5. Costituisce, inoltre, orientamento consolidato della giurisprudenza di questa Corte il principio secondo cui, nelle controversie in materia di prestazioni previdenziali e assistenziali derivanti da patologie dell’assicurato, le conclusioni del consulente tecnico di ufficio sulle quali si fonda la sentenza impugnata possono essere contestate in sede di legittimità solo ex art. 360 c.p.c., n. 5 e nella misura in cui si denunci una documentata devianza dai canoni fondamentali della scienza medico-legale o dai protocolli praticati per particolari assicurazioni sociali, risolvendosi altrimenti in un mero dissenso diagnostico non deducibile in sede di legittimità (cfr., fra le tante, Cass. nn. 8654 del 2008, 22707 del 2010, 1652 del 2012 e, tra le più recenti, Cass. n. 23093 del 2016, Cass. n. 27807 del 2017, Cass. n. 21301 del 2020);
nel quadro del suddetto enunciato si è, altresì, precisato che le conclusioni della consulenza tecnica d’ufficio disposta dal giudice non possono utilmente essere contestate in sede di ricorso per cassazione mediante la pura e semplice contrapposizione ad esse di diverse valutazioni perchè tali contestazioni si rivelano dirette non già ad un riscontro della correttezza del giudizio formulato dal giudice di appello bensì ad una diversa valutazione delle risultanze processuali; e tale profilo non rappresenta un elemento riconducibile al procedimento logico seguito dal giudice bensì costituisce semplicemente una richiesta di riesame del merito della controversia, inammissibile in sede di legittimità (Cfr. ex plurimis, Cass. nn. 14374/2008, 7341/2004 e 15796/2004).
6. Ciò posto, i motivi sono, all’evidenza, inammissibili, proponendosi di veicolare – ad onta del riferimento a presunte violazioni di legge sostanziale e processuale – una richiesta di riesame del giudizio di fatto in base al quale la Corte territoriale ha escluso la ricorrenza in specie dell’eziologia professionale della malattia denunciata.
7. Il ricorso, pertanto, va dichiarato inammissibile, provvedendosi come da dispositivo sulle spese del giudizio di legittimità, giusta il criterio della soccombenza.
8. In considerazione del rigetto del ricorso, sussistono i presupposti processuali per il versamento, da parte della ricorrente, dell’ulteriore importo a titolo di contributo unificato pari a quello, ove dovuto, previsto per il ricorso.
PQM
La Corte dichiara inammissibile il ricorso e condanna parte ricorrente alla rifusione delle spese del giudizio di legittimità, liquidandole in Euro 200,00 per esborsi e in Euro 2.500,00 per compensi professionali, oltre spese generali pari al 15% e accessori di legge.

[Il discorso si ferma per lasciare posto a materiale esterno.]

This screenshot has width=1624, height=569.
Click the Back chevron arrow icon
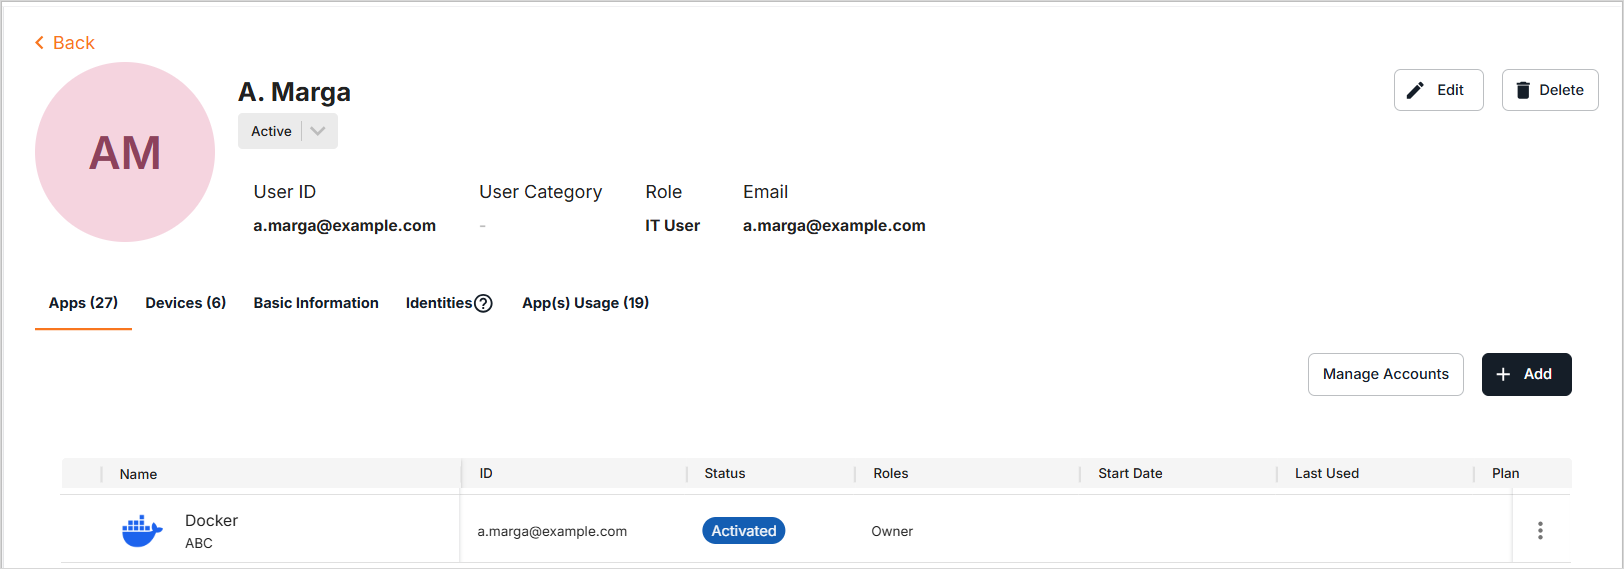coord(39,43)
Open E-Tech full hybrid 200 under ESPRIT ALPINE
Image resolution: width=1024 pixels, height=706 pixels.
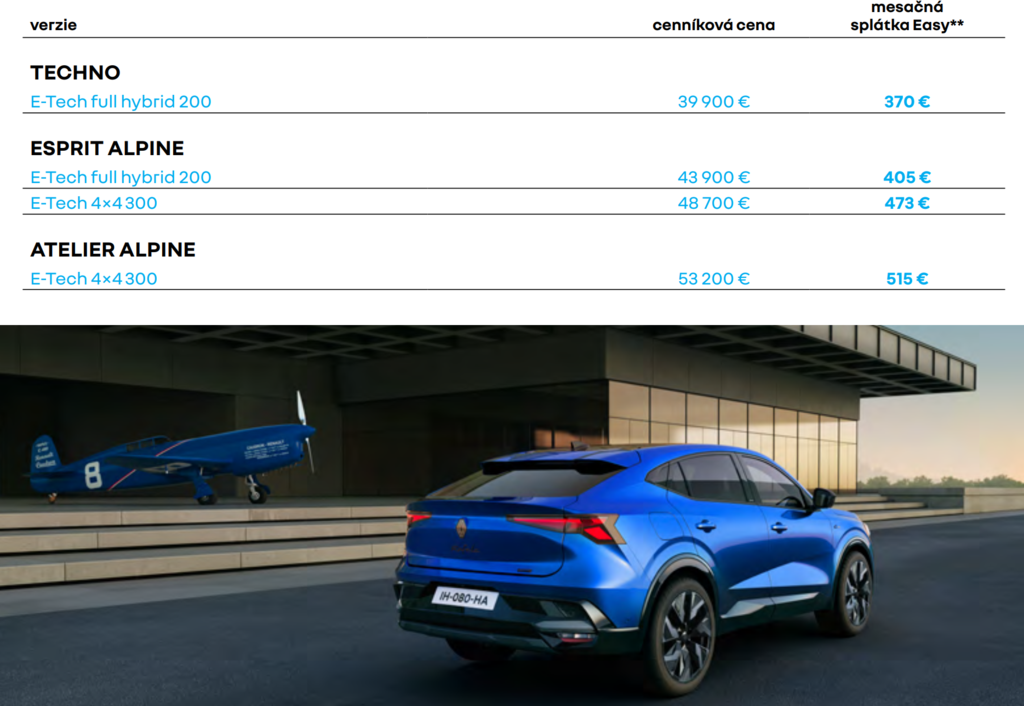tap(121, 178)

Ai sensi del D.P.R. n. 115 del 2002, art. 13, comma 1 quater, dà atto della sussistenza dei presupposti processuali per il versamento da parte della ricorrente dell’ulteriore importo a titolo di contributo unificato pari a quello, ove dovuto, per il ricorso, a norma dello stesso art. 13, comma 1-bis.
Così deciso in Roma, nella Camera di consiglio della Sesta Sezione civile della Corte di cassazione, il 21 aprile 2021.